プリテンダー
目が覚めると、外はもう随分日が高く昇っていた。

ぼんやりと目を開いて部屋を見回すと、テーブルの上にはグラスが置かれていて、部屋にいるのは僕一人。


変な夢見た…。

夢の中で、僕は杏さんを押し倒していた。

無理やりキスをして、抵抗する杏さんを押さえ付けて、身体中を弄んで。

あれって、一歩間違えば犯罪だろ?

夢で良かった…。


夕べの深酒のせいで、頭がガンガンして、胃の辺りがムカムカする。

寝返りを打つのも億劫で、仰向けのまま手足を投げ出し、ぼんやりと天井を眺めた。

杏さんとの事は夢だったけど、美玖との事は夢じゃなかった。

…あー、美玖とは終わったんだな。

昨日の今日だから、やっぱりまだ簡単に吹っ切る事はできない。

一人になって酔いが覚めると、思ったより参っている事に改めて気付く。

地味でつまらない僕なんか誰にも必要とされないとか、誰にも愛してもらえないとか、僕という人間を全否定された気分。
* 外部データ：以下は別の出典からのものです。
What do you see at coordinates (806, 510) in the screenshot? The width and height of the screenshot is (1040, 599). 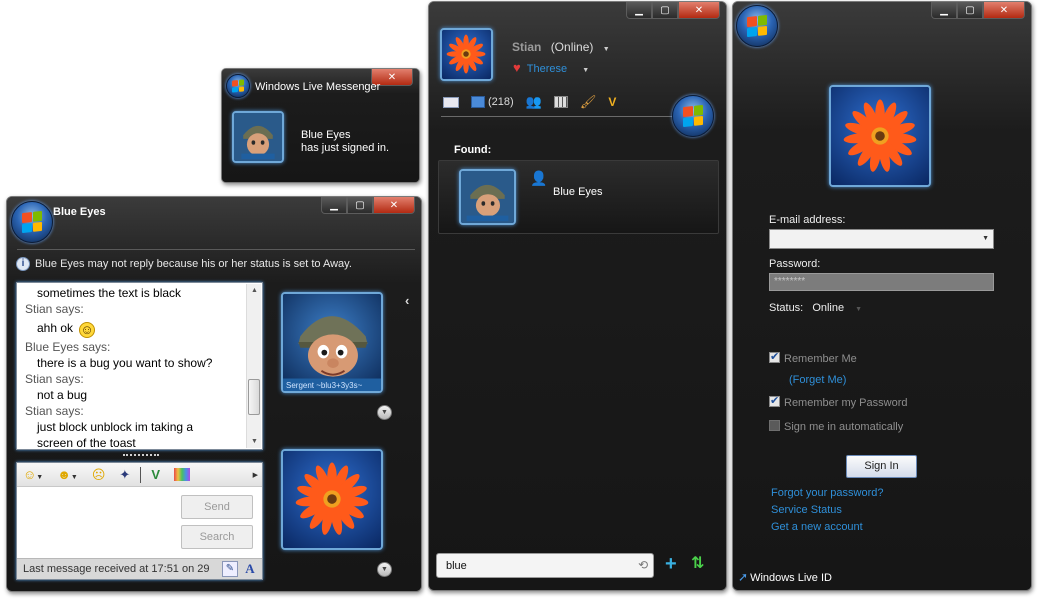 I see `service-status-link: Service Status` at bounding box center [806, 510].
美玖の浮気現場を目撃した上にこっぴどくフラれただけでもかなり痛いのに。

その腹いせに、夢の中とは言え上司の杏さんを襲うなんて。

人間として最低だ。

本当に人間のクズだ。

なんかもう立ち直れそうもない。

だから今日はこのまま重力にも無気力にも逆らわず、二日酔いの重い体を横たえて大人しくしていよう。